Problem details | Lines from the records below that contain the word "will" are to be copied out.
↓
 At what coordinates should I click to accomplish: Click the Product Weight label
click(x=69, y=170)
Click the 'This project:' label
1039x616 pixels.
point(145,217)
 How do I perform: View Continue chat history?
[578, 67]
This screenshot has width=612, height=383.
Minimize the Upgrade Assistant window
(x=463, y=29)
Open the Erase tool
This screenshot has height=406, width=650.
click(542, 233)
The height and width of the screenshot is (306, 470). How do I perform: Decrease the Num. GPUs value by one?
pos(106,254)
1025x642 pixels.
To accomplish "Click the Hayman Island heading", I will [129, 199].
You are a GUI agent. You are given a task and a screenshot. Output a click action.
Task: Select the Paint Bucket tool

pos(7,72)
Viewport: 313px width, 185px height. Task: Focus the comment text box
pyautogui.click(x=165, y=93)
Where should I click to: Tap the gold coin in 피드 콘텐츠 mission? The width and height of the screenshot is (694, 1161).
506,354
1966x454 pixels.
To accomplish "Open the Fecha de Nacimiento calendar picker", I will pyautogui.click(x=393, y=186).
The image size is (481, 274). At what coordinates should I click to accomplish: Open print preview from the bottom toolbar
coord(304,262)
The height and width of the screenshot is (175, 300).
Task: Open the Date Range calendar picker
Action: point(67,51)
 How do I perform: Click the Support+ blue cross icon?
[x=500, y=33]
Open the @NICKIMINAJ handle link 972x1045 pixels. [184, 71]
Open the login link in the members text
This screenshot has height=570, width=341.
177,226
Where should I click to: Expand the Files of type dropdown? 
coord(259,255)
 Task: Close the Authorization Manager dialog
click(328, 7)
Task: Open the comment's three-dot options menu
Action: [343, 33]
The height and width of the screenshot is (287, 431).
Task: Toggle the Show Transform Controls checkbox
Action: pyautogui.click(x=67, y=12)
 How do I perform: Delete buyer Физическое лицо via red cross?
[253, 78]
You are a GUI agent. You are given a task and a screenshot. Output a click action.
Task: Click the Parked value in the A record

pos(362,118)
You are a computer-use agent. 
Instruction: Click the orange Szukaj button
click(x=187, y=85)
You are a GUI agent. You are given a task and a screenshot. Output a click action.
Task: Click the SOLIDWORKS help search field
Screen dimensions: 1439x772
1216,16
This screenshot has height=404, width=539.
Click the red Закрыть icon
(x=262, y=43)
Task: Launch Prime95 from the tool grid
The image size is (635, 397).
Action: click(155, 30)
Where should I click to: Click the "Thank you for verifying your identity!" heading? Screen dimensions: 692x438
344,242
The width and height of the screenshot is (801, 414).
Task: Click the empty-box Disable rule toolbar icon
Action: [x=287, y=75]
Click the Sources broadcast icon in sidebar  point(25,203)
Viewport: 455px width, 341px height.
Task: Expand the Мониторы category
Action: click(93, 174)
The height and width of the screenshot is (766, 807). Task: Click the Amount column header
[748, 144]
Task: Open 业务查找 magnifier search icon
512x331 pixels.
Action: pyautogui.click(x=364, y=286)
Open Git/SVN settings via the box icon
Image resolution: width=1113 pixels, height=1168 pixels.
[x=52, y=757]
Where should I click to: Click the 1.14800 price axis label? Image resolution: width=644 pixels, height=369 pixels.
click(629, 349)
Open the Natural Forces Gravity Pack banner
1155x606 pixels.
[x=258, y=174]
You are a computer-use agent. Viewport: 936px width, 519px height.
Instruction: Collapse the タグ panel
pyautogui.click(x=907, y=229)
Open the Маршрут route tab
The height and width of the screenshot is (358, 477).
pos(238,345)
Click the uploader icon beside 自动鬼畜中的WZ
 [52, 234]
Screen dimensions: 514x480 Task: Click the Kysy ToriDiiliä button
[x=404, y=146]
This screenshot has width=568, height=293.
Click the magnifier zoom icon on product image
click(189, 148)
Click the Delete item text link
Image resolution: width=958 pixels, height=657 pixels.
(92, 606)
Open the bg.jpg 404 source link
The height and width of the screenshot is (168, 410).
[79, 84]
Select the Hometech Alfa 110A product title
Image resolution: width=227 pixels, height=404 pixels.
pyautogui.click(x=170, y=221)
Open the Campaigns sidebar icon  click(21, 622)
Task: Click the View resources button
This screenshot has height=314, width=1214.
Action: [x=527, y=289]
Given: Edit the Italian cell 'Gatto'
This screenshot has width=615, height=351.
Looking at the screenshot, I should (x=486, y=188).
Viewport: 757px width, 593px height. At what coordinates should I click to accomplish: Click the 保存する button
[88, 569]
↑
Written reply |
To accomplish "Click the Hayman Island heading", I will [129, 199].
To accomplish "Open the Fecha de Nacimiento calendar picker", I will pyautogui.click(x=393, y=186).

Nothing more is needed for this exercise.